Wow. That's not even kind of convincing.

12

And here's the fugazzi label from this supposed 6120. Note the style of type used on it's serial number. It's obviously a "stamp" like the model number... which is wrong on a Gretsch label.

– kc_eddie_b

fonts on the printed label are off too

13

fonts on the printed label are off too

– jps1965

Good Eyes jps1965! The whole label is a fraud. Look at the white space on the three printed rounded line corners of the label. Notice how the fraud has irregular spacing while in the original the spacing is the same.

Also, on the originals you can often see evidence of preforations on the sides as the original labels came from rolls; the fraud doesn't.

Also, the orange dots. I just checked on my '58 and '59 Clippers. On real labels the orange is printed first, then the black and halftone is printed over the orange. In the above fraud, there are breaks in the lines for the orange dots.

See in the original where the three black lines go over the orange block that houses "THE FRED." In the fraud, they don't.

Toggle your eyes back and forth from the "Gretsch" logo on the two labels and the differences between the horizontal and vertical lines -- as well as the spaces between -- become apparent. This is the work of someone who knows how to use Illustrator but doesn't know jack about typography.

I'll be carrying a magnifying lens in my guitar check-out kit from now on.
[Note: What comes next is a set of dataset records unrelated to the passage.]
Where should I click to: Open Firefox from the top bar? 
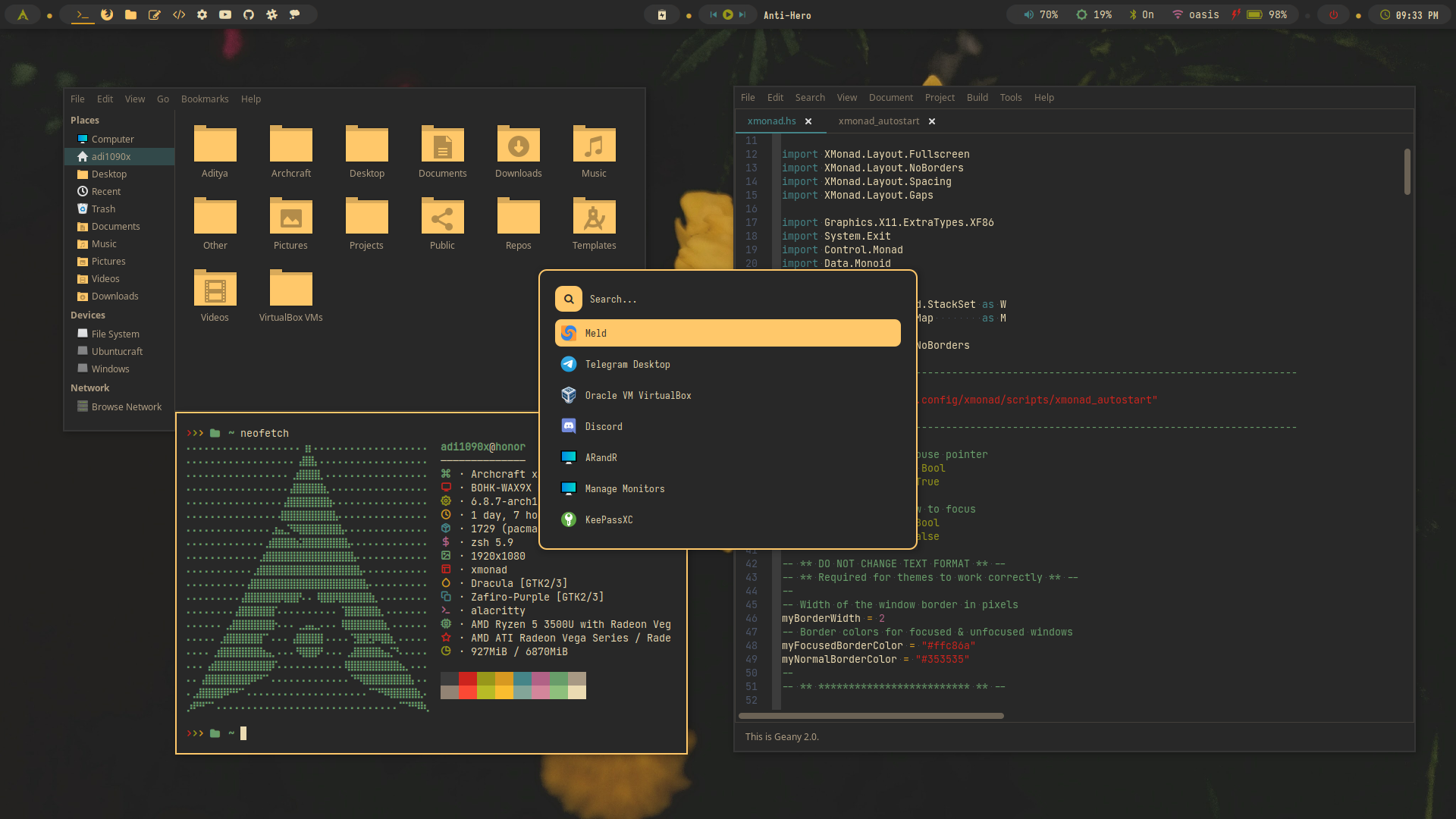pyautogui.click(x=107, y=14)
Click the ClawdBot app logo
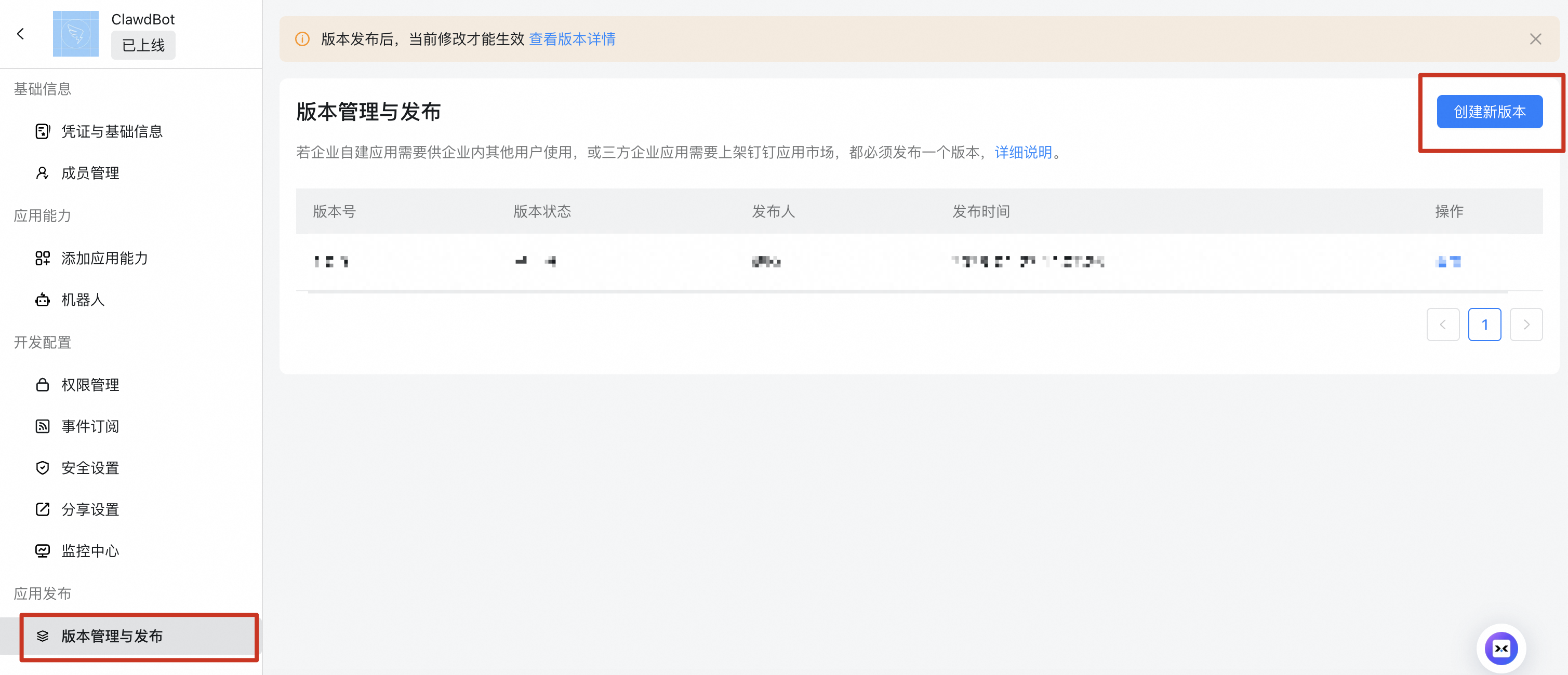Viewport: 1568px width, 675px height. coord(75,33)
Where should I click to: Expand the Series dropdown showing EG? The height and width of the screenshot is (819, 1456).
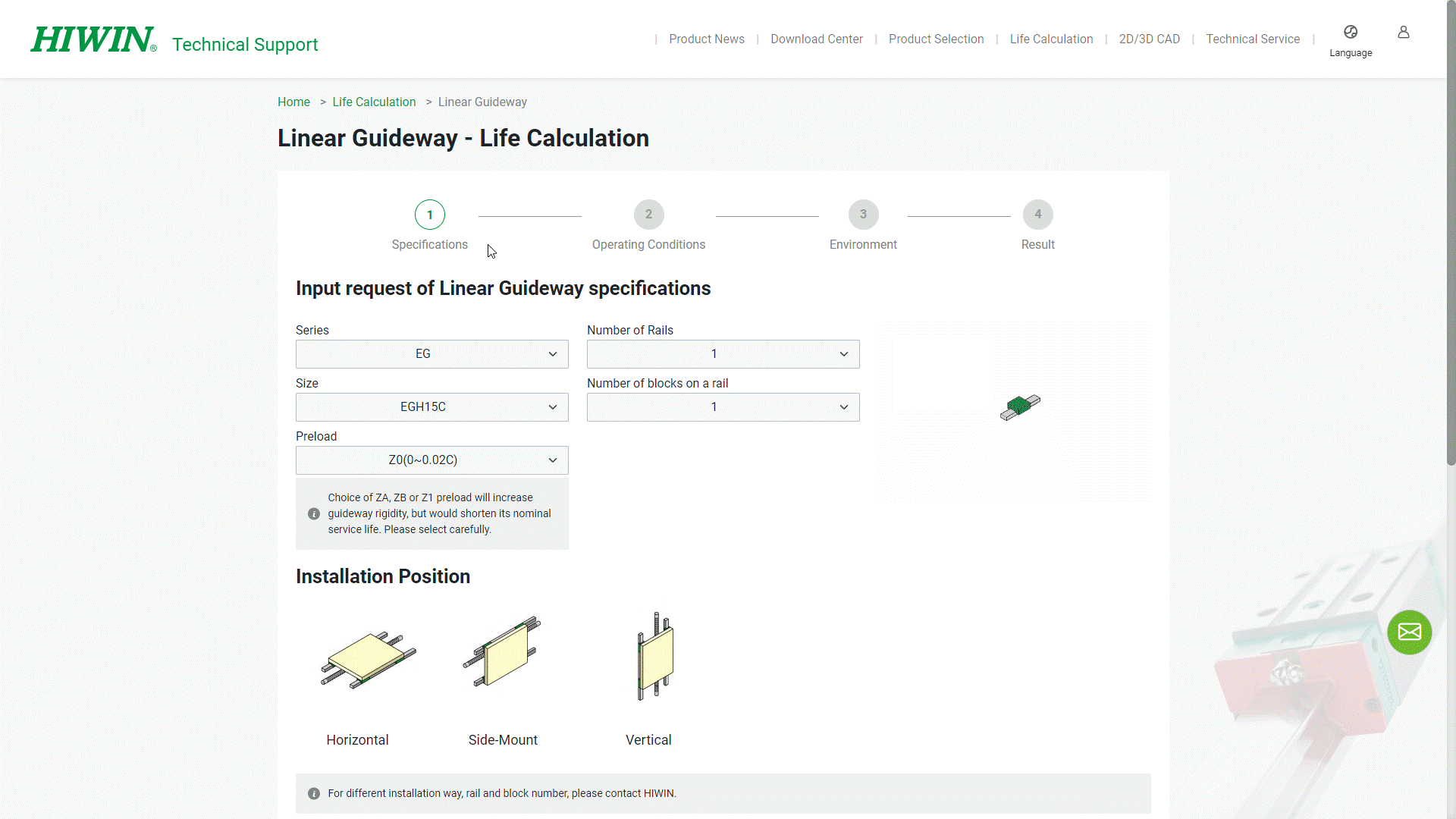[431, 354]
The really scary thing is, if the fraudsters had taken a little more trouble to get it right they might have gotten away with it.

14

Maybe it's the picture but that looks kind of like a Baldwin era upper bout or a 90s model.

– Toxophilite

That occurred to me too, but I thought at first this was just a trick of the light. Baldwins didn't have any lining on the inside connecting the sides to the top and back (this also happened with a few '60's Gretshes) as was the case with the early Modern Gretsches. When the Moderns went to more correct thin woods Gretsch began to use kerfed linings -- which vintage never did (well, kinda sorta before '55). The first version Custom Shop '55 6120 had the correct unkerfed linings and it sounded and played most like a vintage Gretsch. I saw a shot recently of the inside of one of the Setzer Tribute models (at least that's what it was being sold as...) and it had kerfed linings, incorrect for any '59 Gretsch.

15

I reported it to Reverb, giving them a link to this thread. Got a response:

The Listings Standards Crew (Reverb.com) Mar 1, 2:06 PM CST

Hey David,

Thanks for bringing this to our attention. It looks like this was an internal data mix-up on our end of things; we apologize. Should be squared away now. Thanks again, and have a great day!

Best,

16

I reported it to Reverb, giving them a link to this thread. Got a response:

The Listings Standards Crew (Reverb.com) Mar 1, 2:06 PM CST

Hey David,

Thanks for bringing this to our attention. It looks like this was an internal data mix-up on our end of things; we apologize. Should be squared away now. Thanks again, and have a great day!

Best,

– DavidE

Gotta say that Reverb took this down fairly quickly. If it had been on eBay (haven't checked) it would likely still be up for sale.